Visual Studio 2019 version 16.3
- AVX-512 auto vectorizer support under the /arch:AVX512 switch, enabling logical, arithmetic, memory, and reduction vector operations targeting the AVX-512 instruction set.
- Enhancements to the general inliner by estimating the values of both variables and memory. Enabled under /Ob3.
- Improvements to inlining of small functions for faster build times and smarter inlining.
- Partial ability to inline through indirect function calls
- Dataflow-driven alias package added to the SSA Optimizer, enabling more powerful SSA-based optimizations
- Improvements to the common sub-expression (CSE) optimization focused on eliminating more memory loads.
- Compile-time computation of spaceship operator comparisons on string literals.
- Automatic conversion of fma, fmal, fmaf, and std::fma to the intrinsic FMA implementation, when supported.
- Optimized code generation when returning register-sized structs by using bit manipulations on registers instead of memory operations.
- __iso_volatile_loadxx and __iso_volatile_storexx functions, which allow direct atomic read and write of aligned integer values.
- Intrinsic versions of most AVX-512 functions that were previously implemented as macros.
- Improvements to instruction selection for mm_shuffle and _mm_setps intrinsics under /arch:AVX2.
- Enabling of FrameHandler4 (FH4) by default for the AMD64 platform.
Visual Studio 2019 version 16.4
- Support for AddressSanitizer (ASAN), allowing the detection of memory safety issues at runtime.
- C++ Build Insights, a new collection of tools for understanding and improving build times.
- Significant improvements to code generation time by using up to 24 threads instead of 4, depending on available CPU cores.
- Further improvements to code generation time through better algorithms and data structures used by the compiler.
- Introduction of a new /d2ReducedOptimizeHugeFunctions compiler option to improve the code generation time by omitting expensive optimizations for functions with more than 20,000 instructions. This threshold can be customized by using the /d2ReducedOptimizeThreshold:# switch.
- Improvements to the AVX-512 auto vectorizer, supporting more instruction forms: variable width compares, int32 multiplication, int-to-fp floating point conversion. Available under /arch:AVX512.
- Improved analysis of control flow to better determine when values are provably positive or negative.
- Enabling of the enhanced inliner introduced in 16.3 by default, without the use of /Ob3.
- Intrinsic support for the ENQCMD and ENQCMDS instructions, which write commands to enqueue registers.
- Intrinsic support for the RDPKRU and WRPKRU instructions, which read and write the PKRU register available in some Intel processors.
- Intrinsic support for the VP2INTERSECTD and VP2INTERSECTQ instructions, which generate a pair of masks indicating which elements of one vector match elements of another vector.

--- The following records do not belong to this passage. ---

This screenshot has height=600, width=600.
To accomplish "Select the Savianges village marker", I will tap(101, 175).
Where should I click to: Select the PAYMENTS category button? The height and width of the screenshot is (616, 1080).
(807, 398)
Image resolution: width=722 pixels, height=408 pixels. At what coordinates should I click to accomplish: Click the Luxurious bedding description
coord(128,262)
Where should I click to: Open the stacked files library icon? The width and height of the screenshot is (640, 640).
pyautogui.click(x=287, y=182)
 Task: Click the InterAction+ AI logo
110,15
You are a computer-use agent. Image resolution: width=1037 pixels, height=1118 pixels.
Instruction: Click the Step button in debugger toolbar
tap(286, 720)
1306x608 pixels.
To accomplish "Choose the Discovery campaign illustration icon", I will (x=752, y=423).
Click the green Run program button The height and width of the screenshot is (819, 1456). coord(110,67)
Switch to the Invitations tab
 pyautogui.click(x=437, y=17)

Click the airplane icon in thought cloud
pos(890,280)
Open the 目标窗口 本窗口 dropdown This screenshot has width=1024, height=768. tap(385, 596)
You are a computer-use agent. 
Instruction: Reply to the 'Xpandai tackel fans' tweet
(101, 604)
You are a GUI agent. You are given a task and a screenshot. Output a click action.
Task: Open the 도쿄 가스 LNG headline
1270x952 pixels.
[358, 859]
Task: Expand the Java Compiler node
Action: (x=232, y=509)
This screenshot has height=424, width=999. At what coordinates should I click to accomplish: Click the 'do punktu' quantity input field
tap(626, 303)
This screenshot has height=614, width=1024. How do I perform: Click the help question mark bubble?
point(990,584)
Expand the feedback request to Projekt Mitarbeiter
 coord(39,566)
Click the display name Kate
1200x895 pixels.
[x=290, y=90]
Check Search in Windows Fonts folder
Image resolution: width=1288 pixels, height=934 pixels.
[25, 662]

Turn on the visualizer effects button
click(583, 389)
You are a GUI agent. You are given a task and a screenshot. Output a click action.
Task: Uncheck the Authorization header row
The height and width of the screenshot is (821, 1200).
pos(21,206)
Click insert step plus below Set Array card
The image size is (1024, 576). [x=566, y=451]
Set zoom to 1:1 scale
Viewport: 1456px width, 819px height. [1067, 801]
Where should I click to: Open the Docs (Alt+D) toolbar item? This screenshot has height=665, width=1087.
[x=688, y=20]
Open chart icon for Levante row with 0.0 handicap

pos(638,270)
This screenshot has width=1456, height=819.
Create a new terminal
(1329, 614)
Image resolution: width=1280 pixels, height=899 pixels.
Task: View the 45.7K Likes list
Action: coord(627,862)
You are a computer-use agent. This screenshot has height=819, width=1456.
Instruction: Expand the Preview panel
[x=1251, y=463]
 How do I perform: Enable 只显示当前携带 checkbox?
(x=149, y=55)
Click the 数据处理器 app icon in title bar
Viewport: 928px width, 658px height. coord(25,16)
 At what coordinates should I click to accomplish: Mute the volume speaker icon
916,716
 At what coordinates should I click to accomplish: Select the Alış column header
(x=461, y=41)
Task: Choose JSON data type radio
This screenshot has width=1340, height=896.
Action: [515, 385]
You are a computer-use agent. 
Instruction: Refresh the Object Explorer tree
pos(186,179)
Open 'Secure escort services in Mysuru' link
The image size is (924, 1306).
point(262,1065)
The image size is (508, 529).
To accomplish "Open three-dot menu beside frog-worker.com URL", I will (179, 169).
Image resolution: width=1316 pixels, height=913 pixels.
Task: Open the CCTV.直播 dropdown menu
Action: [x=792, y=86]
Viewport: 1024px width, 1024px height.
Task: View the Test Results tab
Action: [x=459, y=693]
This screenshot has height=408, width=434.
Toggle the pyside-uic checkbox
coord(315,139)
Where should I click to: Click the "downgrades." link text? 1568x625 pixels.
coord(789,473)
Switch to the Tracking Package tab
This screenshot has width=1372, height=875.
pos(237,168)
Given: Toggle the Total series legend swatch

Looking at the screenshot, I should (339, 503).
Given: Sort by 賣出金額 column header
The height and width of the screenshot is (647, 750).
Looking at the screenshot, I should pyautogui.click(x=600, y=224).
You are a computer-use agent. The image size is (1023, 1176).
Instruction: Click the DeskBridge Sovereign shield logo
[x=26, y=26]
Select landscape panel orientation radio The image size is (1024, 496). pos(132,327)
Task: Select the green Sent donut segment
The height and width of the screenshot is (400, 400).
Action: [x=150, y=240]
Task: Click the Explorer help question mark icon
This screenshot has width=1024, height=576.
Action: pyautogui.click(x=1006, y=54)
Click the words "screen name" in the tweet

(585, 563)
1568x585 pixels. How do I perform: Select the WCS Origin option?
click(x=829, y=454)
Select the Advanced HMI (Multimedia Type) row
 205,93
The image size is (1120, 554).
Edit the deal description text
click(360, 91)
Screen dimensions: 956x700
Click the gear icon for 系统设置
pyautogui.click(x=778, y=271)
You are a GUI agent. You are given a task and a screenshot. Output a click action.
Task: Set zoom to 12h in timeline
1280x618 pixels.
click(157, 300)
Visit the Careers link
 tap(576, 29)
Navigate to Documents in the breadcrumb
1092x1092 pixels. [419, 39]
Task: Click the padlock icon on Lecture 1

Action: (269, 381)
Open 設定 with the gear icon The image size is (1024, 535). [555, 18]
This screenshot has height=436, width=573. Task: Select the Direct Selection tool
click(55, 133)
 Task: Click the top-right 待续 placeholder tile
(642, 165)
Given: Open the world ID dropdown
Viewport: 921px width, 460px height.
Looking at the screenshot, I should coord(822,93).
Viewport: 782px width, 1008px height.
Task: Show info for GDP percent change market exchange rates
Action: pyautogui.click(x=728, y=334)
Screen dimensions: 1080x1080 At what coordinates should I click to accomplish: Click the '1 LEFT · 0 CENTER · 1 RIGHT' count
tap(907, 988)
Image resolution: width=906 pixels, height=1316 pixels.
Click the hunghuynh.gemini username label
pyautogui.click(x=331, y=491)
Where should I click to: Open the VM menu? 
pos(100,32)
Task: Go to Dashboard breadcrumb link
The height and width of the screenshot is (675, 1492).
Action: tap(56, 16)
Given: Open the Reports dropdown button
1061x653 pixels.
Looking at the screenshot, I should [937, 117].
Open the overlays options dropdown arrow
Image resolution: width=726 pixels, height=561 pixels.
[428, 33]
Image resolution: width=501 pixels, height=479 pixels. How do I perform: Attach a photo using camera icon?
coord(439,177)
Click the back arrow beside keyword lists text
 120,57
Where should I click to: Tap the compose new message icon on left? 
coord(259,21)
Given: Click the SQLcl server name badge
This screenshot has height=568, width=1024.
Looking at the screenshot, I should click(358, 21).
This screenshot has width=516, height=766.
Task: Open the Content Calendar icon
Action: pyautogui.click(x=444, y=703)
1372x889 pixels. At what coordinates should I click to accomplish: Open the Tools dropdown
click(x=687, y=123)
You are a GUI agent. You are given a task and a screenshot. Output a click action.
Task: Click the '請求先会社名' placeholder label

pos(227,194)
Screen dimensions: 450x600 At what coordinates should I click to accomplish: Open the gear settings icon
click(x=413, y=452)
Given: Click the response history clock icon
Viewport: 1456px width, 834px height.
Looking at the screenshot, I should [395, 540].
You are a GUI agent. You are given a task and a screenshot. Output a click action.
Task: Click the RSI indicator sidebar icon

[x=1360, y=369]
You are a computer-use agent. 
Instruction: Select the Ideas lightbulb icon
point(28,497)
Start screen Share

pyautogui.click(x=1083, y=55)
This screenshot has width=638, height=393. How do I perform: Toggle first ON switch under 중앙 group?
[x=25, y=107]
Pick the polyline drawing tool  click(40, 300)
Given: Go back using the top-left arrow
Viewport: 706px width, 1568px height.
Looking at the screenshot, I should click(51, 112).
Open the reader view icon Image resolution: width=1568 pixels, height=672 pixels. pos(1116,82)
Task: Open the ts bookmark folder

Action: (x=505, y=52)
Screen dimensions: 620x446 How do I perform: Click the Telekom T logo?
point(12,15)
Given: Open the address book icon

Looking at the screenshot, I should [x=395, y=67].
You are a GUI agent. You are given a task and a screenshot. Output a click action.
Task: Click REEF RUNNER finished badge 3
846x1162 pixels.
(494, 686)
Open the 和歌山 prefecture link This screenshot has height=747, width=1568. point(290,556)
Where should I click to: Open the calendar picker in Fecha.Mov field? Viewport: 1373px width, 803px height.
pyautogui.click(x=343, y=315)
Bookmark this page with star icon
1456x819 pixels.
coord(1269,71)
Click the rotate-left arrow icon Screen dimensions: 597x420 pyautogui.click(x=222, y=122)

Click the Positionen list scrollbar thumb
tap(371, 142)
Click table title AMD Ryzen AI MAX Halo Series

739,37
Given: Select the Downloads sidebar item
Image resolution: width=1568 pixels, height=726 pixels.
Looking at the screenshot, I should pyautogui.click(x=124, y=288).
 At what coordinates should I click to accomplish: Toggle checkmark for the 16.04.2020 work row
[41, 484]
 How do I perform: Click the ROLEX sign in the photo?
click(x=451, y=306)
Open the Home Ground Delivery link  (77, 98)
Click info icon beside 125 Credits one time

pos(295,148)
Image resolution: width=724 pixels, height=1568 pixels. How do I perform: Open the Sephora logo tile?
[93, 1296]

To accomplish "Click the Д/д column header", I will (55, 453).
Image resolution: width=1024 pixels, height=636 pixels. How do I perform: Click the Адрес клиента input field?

Do you want to benefit from all of these improvements? If so, download the latest Visual Studio 2019 and tell us what you think! We can be reached via the comments below, via email at email@example.com, or via Twitter (@VisualC).
When can we expect x64 support for ASAN? I know you probably can’t commit to a hard deadline, but at least some information would be useful (future update of VS 2019? No sooner than the next major version?)
This floors me. I haven’t done 32-bit development for years.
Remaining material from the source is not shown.